Nov. 29 (Bloomberg) -- Indonesia, the world’s biggest producer of palm oil, is set to surpass India as the largest user next year as economic growth boosts demand.
Consumption may climb 13 percent to 8.5 million metric tons from 7.5 million tons this year, Indonesia’s Deputy Trade Minister Bayu Krisnamurthi said by text message. That exceeds U.S. government estimates of 7.95 million tons for India and 7.87 million tons for Indonesia in the 2012-2013 year.
Rising demand for palm used in everything from instant noodles and candy to fuel may curb exports that rose 2.9 percent in October from a month earlier. The economy grew at more than 6 percent in the past eight quarters as President Susilo Bambang Yudhoyono raised spending, luring investors such as Unilever and L’Oreal SA. Palm use jumped 51 percent in the past four years as wheat climbed about 21 percent and sugar rose 15 percent, U.S. Department of Agriculture estimates show.
“We’ve seen very strong demand growth from Indonesia,” said Erin Fitzpatrick, a London-based analyst at Rabobank International. “You certainly can see that story continuing,” she said by phone Nov. 27.
The country may surpass Germany and the U.K. by 2030 to be the world’s seventh-largest economy, generating $1.8 trillion in sales for agriculture, consumer and energy companies by that year, McKinsey & Co. said in September. McKinsey estimates consumer spending in urban areas will rise 7.7 percent a year to $1.1 trillion by 2030, according to the report.
L’Oreal, the world’s largest cosmetic maker, expects to boost sales in Indonesia by as much as 35 percent in the next five years, Vismay Sharma, the company’s country head, said Oct. 29. The Paris-based company is investing $128 million to build its largest factory globally in West Java province.
Unilever plans to spend $150 million building a factory in Sei Mangkei, North Sumatra, that will produce ingredients for soaps and shampoos, said Sancoyo Antarikso, a Jakarta-based director at the unit of the second-largest consumer-goods maker.
Consumer-product companies like Unilever and noodle-maker PT Indofood CBP Sukses Makmur will benefit from a government plan to raise minimum wages, according to John Rachmat, an analyst at PT Mandiri Sekuritas, in a Nov. 22 report.

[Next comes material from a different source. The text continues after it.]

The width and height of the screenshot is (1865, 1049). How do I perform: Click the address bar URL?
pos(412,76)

Jakarta province will increase the minimum by 44 percent to 2.2 million rupiah ($229) a month in 2013 from this year, said Mandiri Sekuritas. East Kalimantan will boost the wage by 49 percent to 1.75 million rupiah, while Papua, the eastern most province, will raise it by 8 percent to 1.71 million rupiah, according to the report.
Improved living standards have increased palm demand from the food industry, said Achmad Suryana, head of the Food Security Agency at the Agriculture Ministry.

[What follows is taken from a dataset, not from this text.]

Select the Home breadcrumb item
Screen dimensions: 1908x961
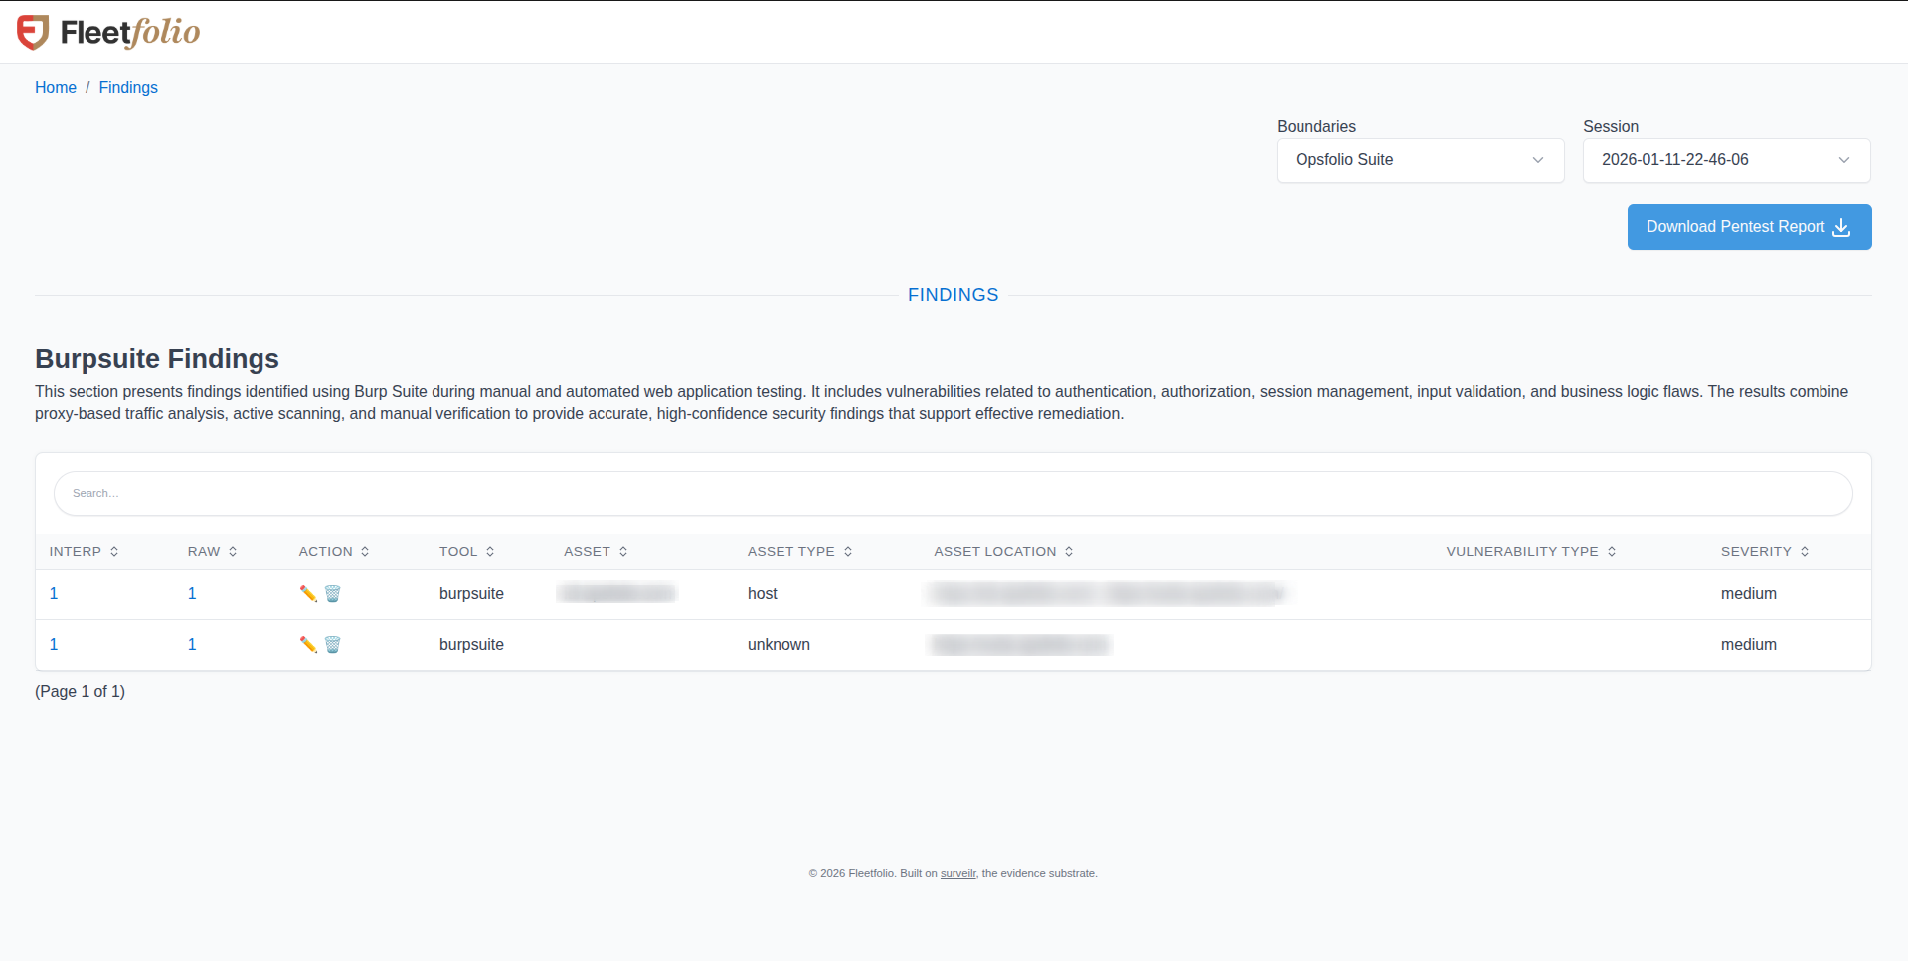(x=56, y=87)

“The characteristics of people in Indonesia are changing,” Suryana told reporters at a conference in Bali, Indonesia, today. “More people are living an urban lifestyle even in the small towns. They like to consume processed food now because of increased incomes.”

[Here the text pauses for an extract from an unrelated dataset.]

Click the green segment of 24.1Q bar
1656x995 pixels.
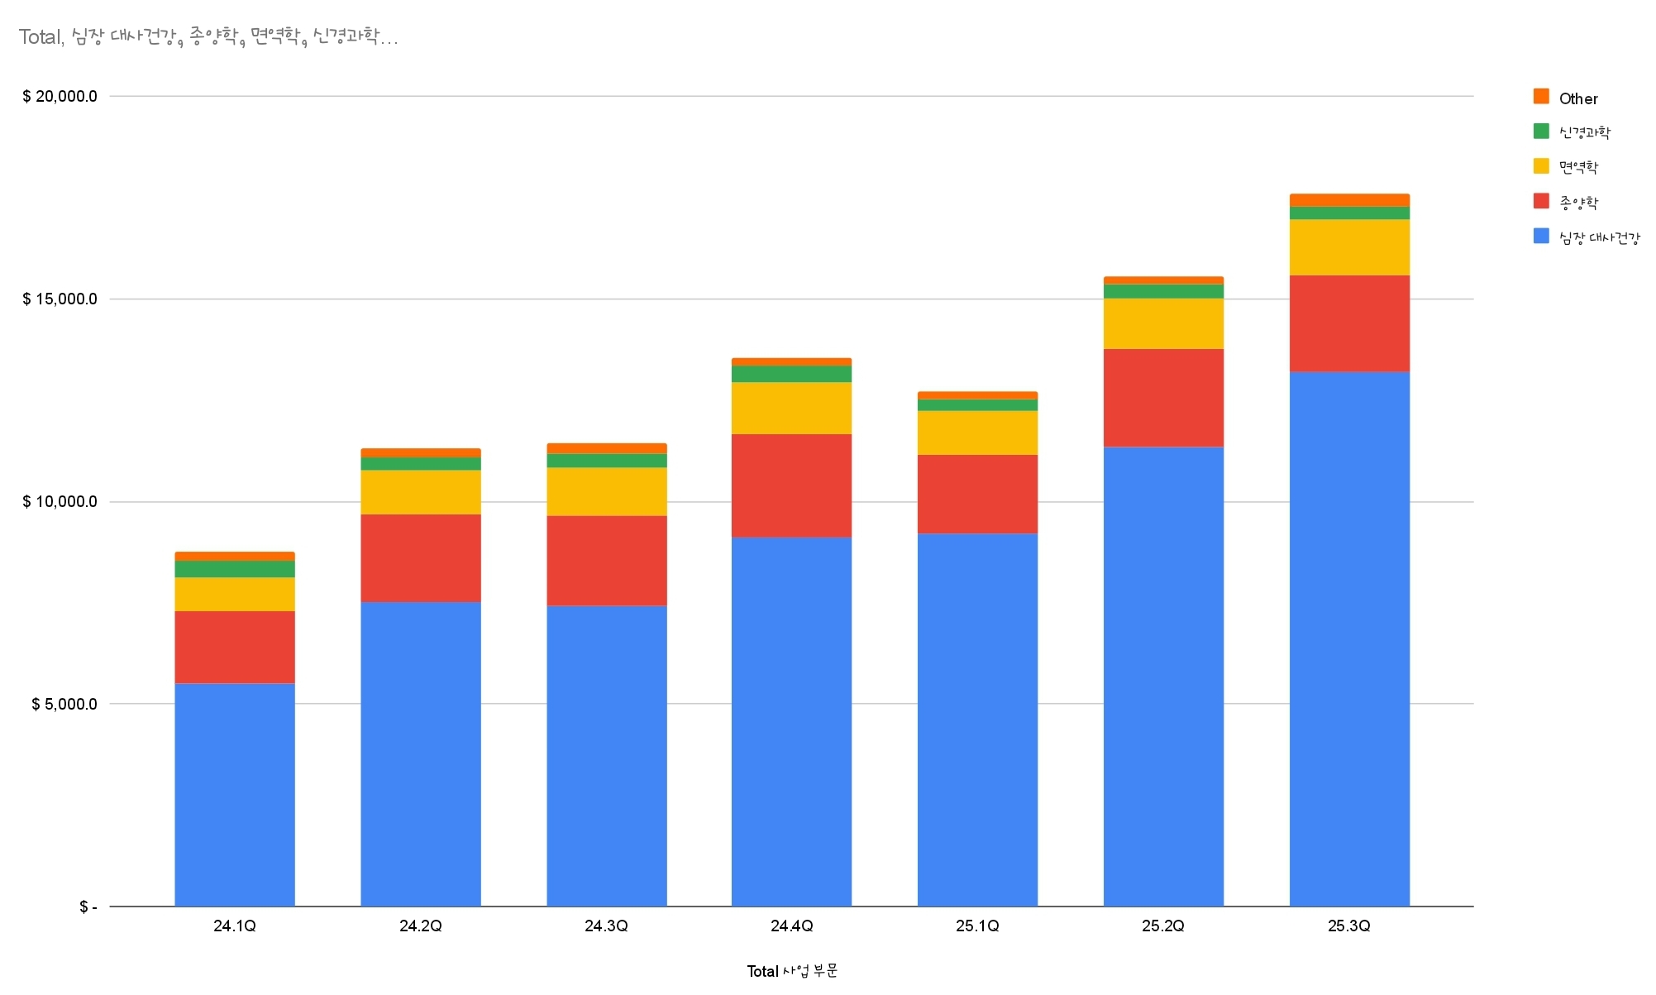pyautogui.click(x=235, y=569)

Total palm demand from the food industry, including use of cooking oil, is growing at about the same rate as the population, or 1.5 percent annually, Suryana said. “I see higher growth from processed food makers of around 3 percent.”
Consumption will increase as Indonesia raises the blending rate of palm-based biofuel in petroleum diesel to 7.5 percent from 5 percent, said Sahat Sinaga, executive director of the Indonesian Vegetable Oil Industry Association, said by phone Nov. 27. Demand from oleochemicals is also increasing, he said.
Palm-oil refining capacity may climb to more than 30 million tons next year, exceeding output, as companies step up investments following tax changes, Andreas Bokkenheuser, a Singapore-based analyst at UBS AG said last month. Investors are planning $1 billion of investments following the duty reduction, Sinaga said then.
Capacity has gained “significantly” this year, said Krisnamurthi on Nov. 27, without specifying the increase.
The government cut taxes in October last year to boost processed exports as it seeks to raise the value of commodity shipments to spur growth and create jobs. Futures traded in Kuala Lumpur have slumped 25 percent this year to 2,386 ringgit ($784) a ton, heading for their worst year since 2008.